Als Triathlet und zweifacher Ironman weiß er, wovon er spricht. “Ich selbst sehe das Scheitern wie eine große Treppe. Jede Stufe stellt eine Hürde dar. Man hat jeweils seinen Anlauf um hinauf zu kommen. Einige Stufen sind flacher, andere sind höher. Wenn man in einem Schritt hängen bleibt, sollte man beim nächsten Versuch nicht wieder hier abbrechen müssen. Wie Kollege Reber hält er das frühzeitige Ziehen der Reißleine für essentiell, um ein unnötig schmerzhaftes Ende zu verhindern. Man müsse ja nicht mit Vollgas gegen die Wand fahren, so Kurt. Sein zweiter Ratschlag: Ab und an einen Schritt zurückmachen, um nicht zu dicht vor dem Problem zu stehen, und um auch einmal eine andere Sichtweise einzunehmen. Zudem hält er ein persönliches Sicherungsnetz im Hintergrund für empfehlenswert: “Wenn man nicht existentiell bedroht ist, nimmt man bei vielem weit mehr in Kauf”.

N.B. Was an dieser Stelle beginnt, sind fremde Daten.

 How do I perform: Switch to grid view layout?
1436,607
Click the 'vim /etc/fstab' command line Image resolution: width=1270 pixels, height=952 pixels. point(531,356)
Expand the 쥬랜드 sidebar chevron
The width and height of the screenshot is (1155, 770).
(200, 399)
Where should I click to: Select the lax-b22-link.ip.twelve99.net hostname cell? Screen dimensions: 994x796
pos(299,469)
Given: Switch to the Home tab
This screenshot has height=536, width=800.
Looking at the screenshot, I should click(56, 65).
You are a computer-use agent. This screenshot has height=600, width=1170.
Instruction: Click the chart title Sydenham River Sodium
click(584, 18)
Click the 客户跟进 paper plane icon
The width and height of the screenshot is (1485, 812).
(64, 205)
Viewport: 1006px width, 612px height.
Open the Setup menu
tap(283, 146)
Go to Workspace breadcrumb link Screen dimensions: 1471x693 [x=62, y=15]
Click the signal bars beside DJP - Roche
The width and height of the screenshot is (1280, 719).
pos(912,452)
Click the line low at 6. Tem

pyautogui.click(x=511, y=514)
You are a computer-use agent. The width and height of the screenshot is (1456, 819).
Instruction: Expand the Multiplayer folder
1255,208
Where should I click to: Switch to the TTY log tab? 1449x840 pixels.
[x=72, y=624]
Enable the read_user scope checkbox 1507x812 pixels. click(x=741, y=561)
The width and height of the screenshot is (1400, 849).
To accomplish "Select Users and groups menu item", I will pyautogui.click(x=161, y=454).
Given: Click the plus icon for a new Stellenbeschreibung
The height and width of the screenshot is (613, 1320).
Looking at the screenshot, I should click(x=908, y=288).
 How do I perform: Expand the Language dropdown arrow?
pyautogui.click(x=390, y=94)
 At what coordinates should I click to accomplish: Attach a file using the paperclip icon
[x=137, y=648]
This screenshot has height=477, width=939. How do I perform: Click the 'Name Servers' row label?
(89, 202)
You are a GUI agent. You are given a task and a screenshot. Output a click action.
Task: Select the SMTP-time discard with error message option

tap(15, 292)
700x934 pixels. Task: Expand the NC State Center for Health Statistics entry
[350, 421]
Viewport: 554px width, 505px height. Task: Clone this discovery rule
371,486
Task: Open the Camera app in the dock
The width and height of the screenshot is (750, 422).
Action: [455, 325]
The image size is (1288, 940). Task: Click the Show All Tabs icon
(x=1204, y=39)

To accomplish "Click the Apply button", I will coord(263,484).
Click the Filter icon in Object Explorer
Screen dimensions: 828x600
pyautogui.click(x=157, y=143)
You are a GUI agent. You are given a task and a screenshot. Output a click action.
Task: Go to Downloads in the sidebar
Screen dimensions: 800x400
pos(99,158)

Wappwolf baut um – und lernt

Während Reber und Kurt die schwierigen Schritte schon hinter sich haben, befindet sich Wappwolf-CEO Michael Eisler gerade mitten drin. Nachdem das Startup im vergangenen Jahr in Teilen von Wien ins Silicon Valley zog und dort mit der Entwicklung des WappwolfAutomator durchaus einen Achtungserfolg hinlegte, erkannte das Management, dass Wappwolf trotz 85.000 Usern nicht in ein Masseprodukt zu verwandeln sei. Trotz der positiven Tendenzen entschloss sich die Firma deshalb, den WappwolfAutomator in seinem aktuellen Zustand zu belassen und sich auf die Entwicklung eines völlig neuen Dienstes zu konzentrieren. Gleichzeitig war Eisler gezwungen, das Team von zwölf auf vier Mitarbeiter zu schrumpfen – mit dieser Besetzung reichen die Finanzmittel seiner Aussage nach noch weitere sechs Monate.

Seine Learnings aus diesem natürlich nicht ganz angenehmen Prozess sind also noch sehr frisch. Er empfiehlt, schon bei der Gründung den Grundstein dafür zu legen, um im Falle einer frühzeitigen Veränderung diesen Vorgang erschwerende Konflikte vermeiden zu können – indem man unbedingt die Zusammenarbeit, die Bezahlung und die Besitzansprüche vertraglich regelt. Auch wenn man mit Freunden gründet. Was Eisler außerdem unterstreicht: Ein Startup ist nur etwas für risikobereite Menschen und kein Platz für Leute, für die der Beibehalt ihrer Komfortzone höchste Priorität hat. Kurzum: Wer ein junges Web- oder Mobile- Unternehmen mitgründet oder frühzeitig dort mitarbeitet, muss sich einfach darauf einstellen, dass die Uhren anders ticken als in einem Großkonzern oder einem Jahrzehnte altem Traditionsunternehmen.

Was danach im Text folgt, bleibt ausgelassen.